У голубца на Владимирском шоссе задумал картину и работал над ней печальный и тоскующий пейзажист-гражданин. На большее он не был способен. Исаак Ильич жил в суровые и страшные десятилетия истории России. Господство насилия казалось ему неодолимым. Он не знал и не понимал, где выход. Да едва ли и задумывался над этим. Он искренне сочувствовал бедам народным, тепло и трогательно жалел народ, любил его, был всегда предан ему и своими мыслями и сердцем — и не верил в его силы, не видел их и не ощущал.
У Левитана не было негодования, он не переживал испепеляющего гнева против насилия и насильников, неизбежного в натурах сильных, непокорных, воинственных. Художником владела лишь тихая грусть, он мягко и безвольно подчинялся. Что такое левитановская «Владимирка»? Это грандиозный сумеречный вечерний пейзаж какого-то безымянного безлюдного, унылого, размытого шоссе, убегающего в серую даль, к серому небу. Если бы мы раньше не знали, что называлось Владимиркой и что о ней говорила стоустая молва, пейзаж Левитана воспринимался бы только как проницательное и проникновенное изображение природы России. Одно из наиболее ярких, впечатляющих и национальных. Русские люди через пейзажи Левитана научились понимать национальную свою природу. До Левитана никто не мог выразить на полотне те разнообразные и глубокие ощущения, которые русские люди переживали от своей природы, не умея дать имени им.
В одно лето Исаак Ильич создал картины: «У омута», «Владимирка», «Лесистый берег» (ил. 10), «Вечерний звон» (ил. 7).
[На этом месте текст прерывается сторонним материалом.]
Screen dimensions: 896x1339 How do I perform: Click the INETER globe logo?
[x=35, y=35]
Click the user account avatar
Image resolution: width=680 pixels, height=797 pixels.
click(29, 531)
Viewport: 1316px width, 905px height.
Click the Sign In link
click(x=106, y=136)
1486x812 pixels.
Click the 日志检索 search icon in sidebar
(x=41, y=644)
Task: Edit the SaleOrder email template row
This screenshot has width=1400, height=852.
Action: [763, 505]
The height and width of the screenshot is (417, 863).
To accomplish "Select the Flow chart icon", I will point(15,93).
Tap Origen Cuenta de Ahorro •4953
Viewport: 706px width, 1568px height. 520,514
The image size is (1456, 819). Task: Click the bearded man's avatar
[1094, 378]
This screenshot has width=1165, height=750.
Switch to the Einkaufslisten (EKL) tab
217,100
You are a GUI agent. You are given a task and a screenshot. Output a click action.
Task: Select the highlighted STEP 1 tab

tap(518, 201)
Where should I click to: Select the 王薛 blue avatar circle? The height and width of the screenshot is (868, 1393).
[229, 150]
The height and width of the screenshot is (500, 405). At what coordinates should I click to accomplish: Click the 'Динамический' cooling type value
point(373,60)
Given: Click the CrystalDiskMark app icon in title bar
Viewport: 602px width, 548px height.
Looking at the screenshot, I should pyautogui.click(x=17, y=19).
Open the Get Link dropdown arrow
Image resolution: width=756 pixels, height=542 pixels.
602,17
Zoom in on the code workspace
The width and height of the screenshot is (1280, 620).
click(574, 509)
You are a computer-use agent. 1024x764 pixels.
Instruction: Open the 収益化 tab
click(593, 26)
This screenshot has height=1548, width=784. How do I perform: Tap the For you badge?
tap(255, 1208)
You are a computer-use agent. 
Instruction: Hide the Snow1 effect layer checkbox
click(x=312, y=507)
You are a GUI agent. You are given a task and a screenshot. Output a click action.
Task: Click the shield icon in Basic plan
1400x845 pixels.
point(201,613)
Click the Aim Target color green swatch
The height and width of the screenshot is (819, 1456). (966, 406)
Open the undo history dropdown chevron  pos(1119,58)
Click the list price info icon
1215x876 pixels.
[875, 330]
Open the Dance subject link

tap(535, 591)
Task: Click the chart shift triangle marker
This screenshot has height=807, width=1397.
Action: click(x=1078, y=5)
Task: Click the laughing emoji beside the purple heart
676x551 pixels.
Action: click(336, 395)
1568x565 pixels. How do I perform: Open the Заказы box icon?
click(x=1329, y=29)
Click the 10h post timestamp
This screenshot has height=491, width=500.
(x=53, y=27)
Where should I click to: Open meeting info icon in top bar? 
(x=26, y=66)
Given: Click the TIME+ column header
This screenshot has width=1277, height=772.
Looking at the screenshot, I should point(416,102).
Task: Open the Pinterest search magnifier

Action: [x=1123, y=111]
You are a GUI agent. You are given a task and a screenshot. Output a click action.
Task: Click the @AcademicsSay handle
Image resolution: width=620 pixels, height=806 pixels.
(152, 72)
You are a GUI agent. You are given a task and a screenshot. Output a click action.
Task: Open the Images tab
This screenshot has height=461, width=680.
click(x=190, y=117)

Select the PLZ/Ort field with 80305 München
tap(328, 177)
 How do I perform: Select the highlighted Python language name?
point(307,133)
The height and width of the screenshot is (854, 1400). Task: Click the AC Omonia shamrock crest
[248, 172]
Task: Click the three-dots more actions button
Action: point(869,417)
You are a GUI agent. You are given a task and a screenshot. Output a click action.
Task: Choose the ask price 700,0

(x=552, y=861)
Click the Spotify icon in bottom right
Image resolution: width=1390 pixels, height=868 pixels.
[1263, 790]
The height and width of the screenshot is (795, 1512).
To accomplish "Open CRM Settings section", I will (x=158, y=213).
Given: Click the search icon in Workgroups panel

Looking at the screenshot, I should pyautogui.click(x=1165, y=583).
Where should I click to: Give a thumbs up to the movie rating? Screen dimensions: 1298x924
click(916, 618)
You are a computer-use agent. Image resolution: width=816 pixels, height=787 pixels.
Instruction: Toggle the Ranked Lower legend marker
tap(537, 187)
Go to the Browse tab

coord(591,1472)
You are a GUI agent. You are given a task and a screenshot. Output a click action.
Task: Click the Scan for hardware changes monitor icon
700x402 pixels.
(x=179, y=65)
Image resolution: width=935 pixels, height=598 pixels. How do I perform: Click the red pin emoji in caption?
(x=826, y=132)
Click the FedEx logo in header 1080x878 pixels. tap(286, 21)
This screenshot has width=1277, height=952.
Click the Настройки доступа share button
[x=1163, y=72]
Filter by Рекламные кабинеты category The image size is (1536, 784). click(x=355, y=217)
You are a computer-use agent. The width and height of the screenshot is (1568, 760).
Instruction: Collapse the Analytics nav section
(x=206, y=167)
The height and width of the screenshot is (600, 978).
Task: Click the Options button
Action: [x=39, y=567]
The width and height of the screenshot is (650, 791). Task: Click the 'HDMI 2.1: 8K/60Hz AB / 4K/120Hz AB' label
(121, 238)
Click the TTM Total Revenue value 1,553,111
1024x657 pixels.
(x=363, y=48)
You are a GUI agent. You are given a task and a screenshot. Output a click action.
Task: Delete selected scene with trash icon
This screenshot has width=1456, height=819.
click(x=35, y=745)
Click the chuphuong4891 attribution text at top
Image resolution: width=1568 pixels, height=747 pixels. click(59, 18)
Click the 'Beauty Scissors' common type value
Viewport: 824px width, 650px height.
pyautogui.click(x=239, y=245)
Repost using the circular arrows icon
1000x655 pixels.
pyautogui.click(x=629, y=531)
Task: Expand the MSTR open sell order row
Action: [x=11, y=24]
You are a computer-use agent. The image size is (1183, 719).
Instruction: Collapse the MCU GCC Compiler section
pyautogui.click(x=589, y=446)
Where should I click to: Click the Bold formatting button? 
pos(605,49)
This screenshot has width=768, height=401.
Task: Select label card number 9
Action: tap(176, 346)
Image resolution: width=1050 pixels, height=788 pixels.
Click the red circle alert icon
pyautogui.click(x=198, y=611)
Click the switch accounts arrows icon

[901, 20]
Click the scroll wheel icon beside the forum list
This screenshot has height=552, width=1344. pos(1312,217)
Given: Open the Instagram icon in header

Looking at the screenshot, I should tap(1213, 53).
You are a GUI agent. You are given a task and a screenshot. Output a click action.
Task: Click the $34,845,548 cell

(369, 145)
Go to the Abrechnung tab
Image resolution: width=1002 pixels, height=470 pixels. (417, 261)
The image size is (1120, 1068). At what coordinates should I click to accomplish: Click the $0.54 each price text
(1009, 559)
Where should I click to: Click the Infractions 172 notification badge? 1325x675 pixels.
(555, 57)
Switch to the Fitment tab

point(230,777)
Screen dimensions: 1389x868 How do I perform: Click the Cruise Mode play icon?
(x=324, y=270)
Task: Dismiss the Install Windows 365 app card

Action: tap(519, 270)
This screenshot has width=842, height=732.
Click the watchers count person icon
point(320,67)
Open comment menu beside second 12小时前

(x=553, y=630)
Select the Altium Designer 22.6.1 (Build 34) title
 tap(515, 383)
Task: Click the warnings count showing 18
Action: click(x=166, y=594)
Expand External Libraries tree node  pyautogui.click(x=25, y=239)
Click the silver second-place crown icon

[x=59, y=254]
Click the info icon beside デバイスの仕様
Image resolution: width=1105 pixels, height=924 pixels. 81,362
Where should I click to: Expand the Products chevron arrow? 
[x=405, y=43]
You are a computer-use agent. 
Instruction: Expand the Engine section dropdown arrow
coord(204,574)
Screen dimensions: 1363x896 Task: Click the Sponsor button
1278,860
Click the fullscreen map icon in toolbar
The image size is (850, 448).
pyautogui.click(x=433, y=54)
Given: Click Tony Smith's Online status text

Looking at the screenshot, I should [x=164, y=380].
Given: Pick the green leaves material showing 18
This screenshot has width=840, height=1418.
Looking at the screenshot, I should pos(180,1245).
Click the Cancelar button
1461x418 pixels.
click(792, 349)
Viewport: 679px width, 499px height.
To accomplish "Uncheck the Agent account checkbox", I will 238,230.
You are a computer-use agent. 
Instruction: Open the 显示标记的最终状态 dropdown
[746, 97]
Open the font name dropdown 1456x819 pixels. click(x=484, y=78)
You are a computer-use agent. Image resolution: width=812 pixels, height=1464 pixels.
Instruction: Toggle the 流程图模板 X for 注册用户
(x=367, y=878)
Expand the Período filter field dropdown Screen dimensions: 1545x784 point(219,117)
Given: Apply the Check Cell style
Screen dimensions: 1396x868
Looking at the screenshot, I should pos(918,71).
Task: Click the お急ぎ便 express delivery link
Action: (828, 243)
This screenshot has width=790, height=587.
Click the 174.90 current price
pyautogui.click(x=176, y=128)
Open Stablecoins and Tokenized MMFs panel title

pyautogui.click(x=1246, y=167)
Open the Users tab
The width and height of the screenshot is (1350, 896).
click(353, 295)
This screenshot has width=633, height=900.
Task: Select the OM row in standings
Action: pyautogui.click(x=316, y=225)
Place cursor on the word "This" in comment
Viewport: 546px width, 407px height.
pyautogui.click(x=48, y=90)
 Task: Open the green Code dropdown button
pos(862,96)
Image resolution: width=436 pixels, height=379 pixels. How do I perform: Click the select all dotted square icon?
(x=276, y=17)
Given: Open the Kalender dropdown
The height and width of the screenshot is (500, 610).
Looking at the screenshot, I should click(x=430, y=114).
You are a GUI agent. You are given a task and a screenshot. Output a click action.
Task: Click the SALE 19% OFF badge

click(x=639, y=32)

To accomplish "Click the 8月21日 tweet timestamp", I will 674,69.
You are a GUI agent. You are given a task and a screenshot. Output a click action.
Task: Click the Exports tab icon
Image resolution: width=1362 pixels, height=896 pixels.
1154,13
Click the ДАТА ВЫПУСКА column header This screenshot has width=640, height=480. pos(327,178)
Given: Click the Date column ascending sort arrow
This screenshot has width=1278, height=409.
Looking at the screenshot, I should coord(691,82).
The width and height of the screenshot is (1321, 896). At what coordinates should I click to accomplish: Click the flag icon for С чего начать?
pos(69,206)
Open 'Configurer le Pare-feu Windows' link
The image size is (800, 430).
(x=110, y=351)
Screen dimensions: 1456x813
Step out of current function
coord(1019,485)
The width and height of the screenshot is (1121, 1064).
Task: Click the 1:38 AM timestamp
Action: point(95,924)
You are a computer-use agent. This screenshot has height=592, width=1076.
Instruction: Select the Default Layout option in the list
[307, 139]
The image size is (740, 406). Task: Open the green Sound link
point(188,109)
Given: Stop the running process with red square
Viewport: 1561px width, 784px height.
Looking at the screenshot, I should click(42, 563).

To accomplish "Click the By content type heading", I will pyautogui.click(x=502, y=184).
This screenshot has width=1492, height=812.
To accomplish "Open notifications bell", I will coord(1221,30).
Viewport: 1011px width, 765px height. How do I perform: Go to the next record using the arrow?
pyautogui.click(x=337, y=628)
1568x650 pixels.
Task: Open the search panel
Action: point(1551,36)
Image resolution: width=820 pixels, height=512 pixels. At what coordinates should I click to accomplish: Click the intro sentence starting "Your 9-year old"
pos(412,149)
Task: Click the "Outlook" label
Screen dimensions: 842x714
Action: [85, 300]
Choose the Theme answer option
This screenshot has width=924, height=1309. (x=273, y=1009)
Прославленная картина «Вечерний звон» не является портретом определенной местности — как и «Тихая обитель», она создана под впечатлениями Левитана от двух монастырей: под Звенигородом и на Волге. Художник и не ставил своей задачей изобразить определенное место — картина стала состоянием души, медитацией, в которую погружаешься, когда видишь старинный монастырь в золотых лучах заката, и слышишь головокружительный перезвон колоколов, зовущих то ли на службу, то ли в небо за журавлями...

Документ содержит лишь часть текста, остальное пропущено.